- _FRAGMENTO DEL TEXTO_
################
3. Por la manera en que Nancy y Susana tomaban mate y charlaban quedó en evidencia su condición de locales. Les pedí disculpas por molestarlas sacando fotos muy cerca de donde ellas conversaban entretenidas. Nancy me preguntó de dónde era. Charlar con los lugareños es un placer obligado donde quieras que vayas: siempre hay un costado del lugar que sólo ellos pueden contarte. Anoticiadas de mi gusto por la arquitectura de MDQ me recomendaron varios spots que minutos después me sacarían el aliento: el Chateau Frontenac Hotel y la Villa Ortiz Basualdo que hoy es sede del Museo Municipal de Arte Juan Carlos Castagnino. La parte jugosa de la charla con ellas vino de parte de Susana, una porteña que vive en Mar del Plata desde hace 43 años. Una de las leyendas urbanas sobre el imponente Orfanato Saturnino Unzué es que en realidad se construyó para albergar a la hija bastarda de una de las hermanas Unzué, que, dicen las malas lenguas, tuvo un desliz por completo insostenible para la época, y creó una fachada perfecta que la ayudó a mantener su nombre impoluto. Mitos urbanos que abundan en una ciudad tan cercana y tan llena de historia.
################
- _DATOS PROPORCIONADOS_
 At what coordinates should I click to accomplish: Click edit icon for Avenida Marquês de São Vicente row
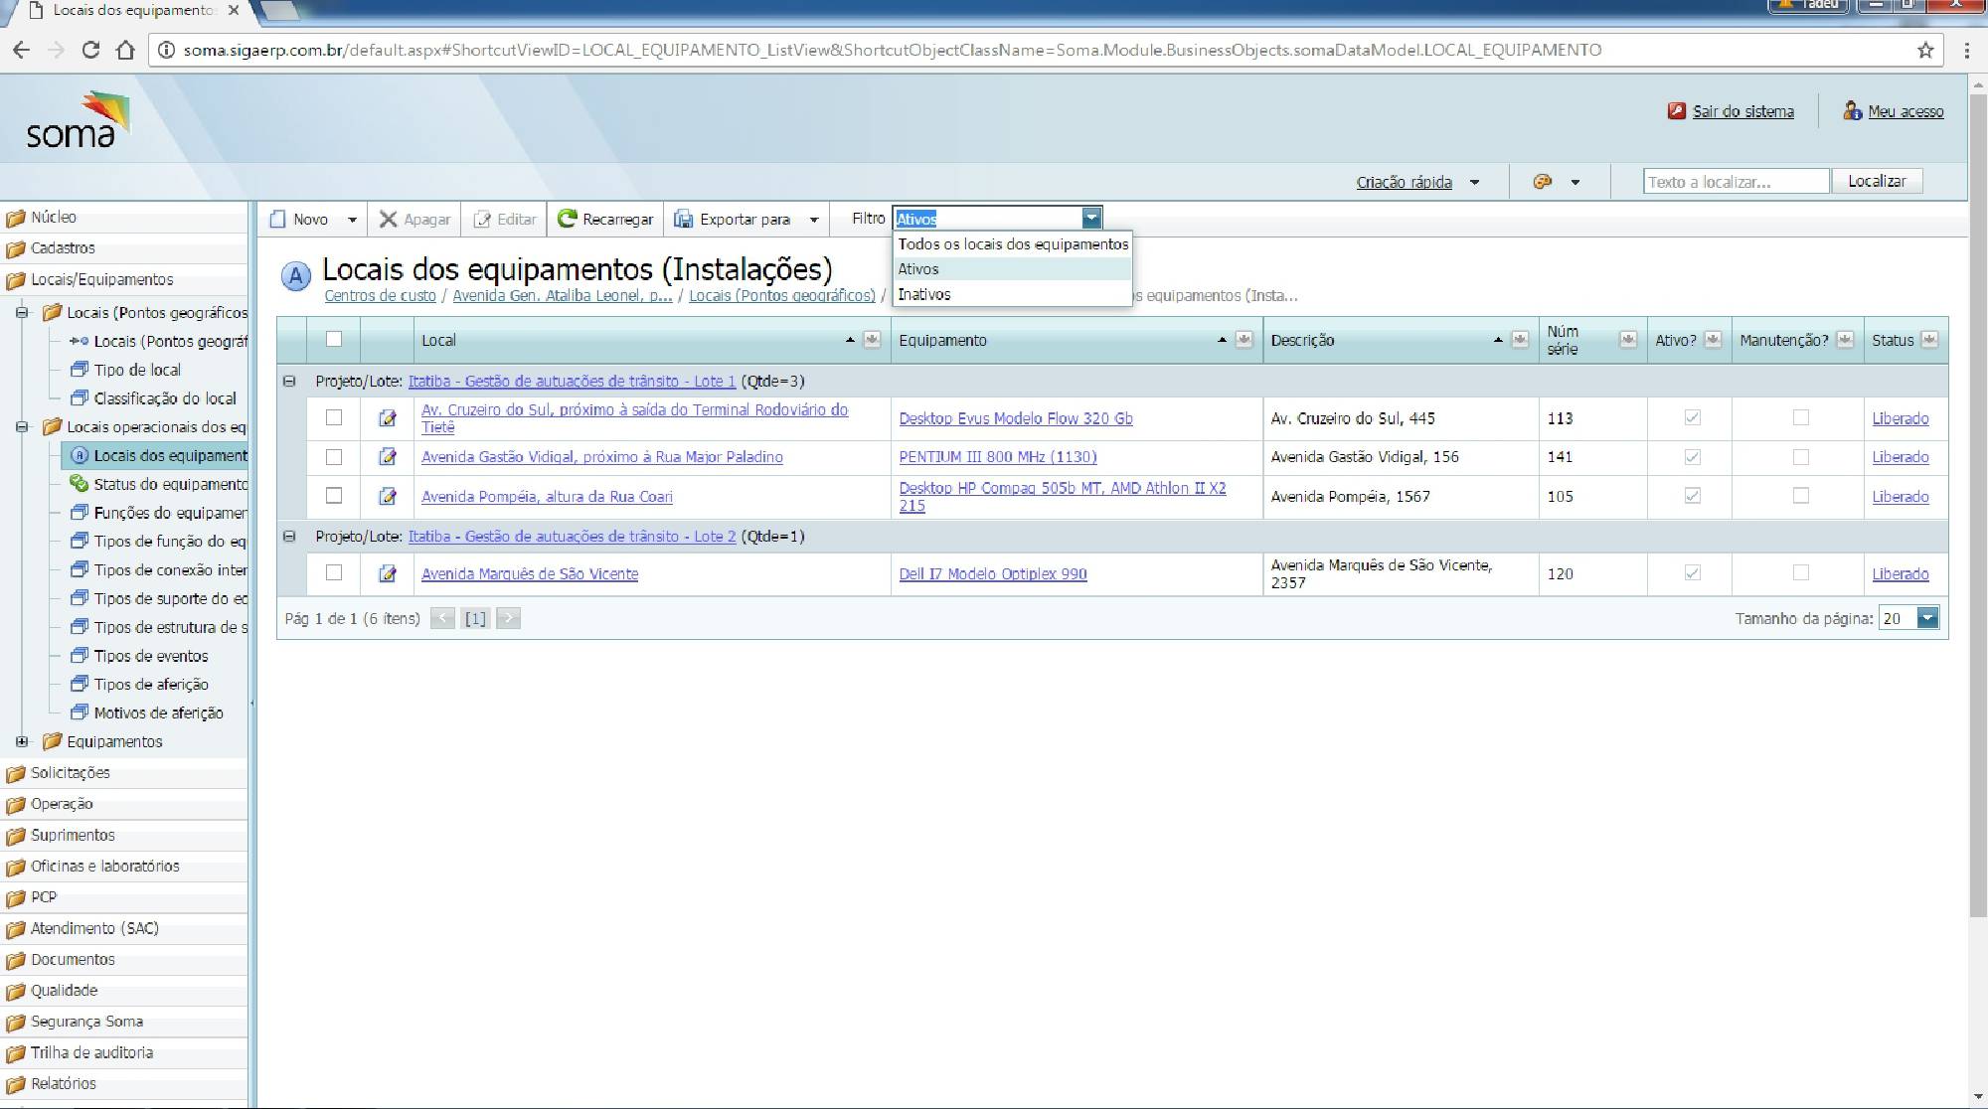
################
- _QUÉ HACER_
¿Concuerda cada una de estas afirmaciones con el fragmento sobre Mar del Plata? Responde sí o no a cada una y cita literalmente las palabras del fragmento que lo deciden.
1. Susana lleva 43 años viviendo en Mar del Plata.
2. La Villa Ortiz Basualdo funciona hoy como hotel.
3. Fue Nancy quien aportó lo más jugoso de la charla.

- _RESULTADO_
1. Sí: «una porteña que vive en Mar del Plata desde hace 43 años».
2. No: «la Villa Ortiz Basualdo que hoy es sede del Museo Municipal de Arte Juan Carlos Castagnino».
3. No: «La parte jugosa de la charla con ellas vino de parte de Susana».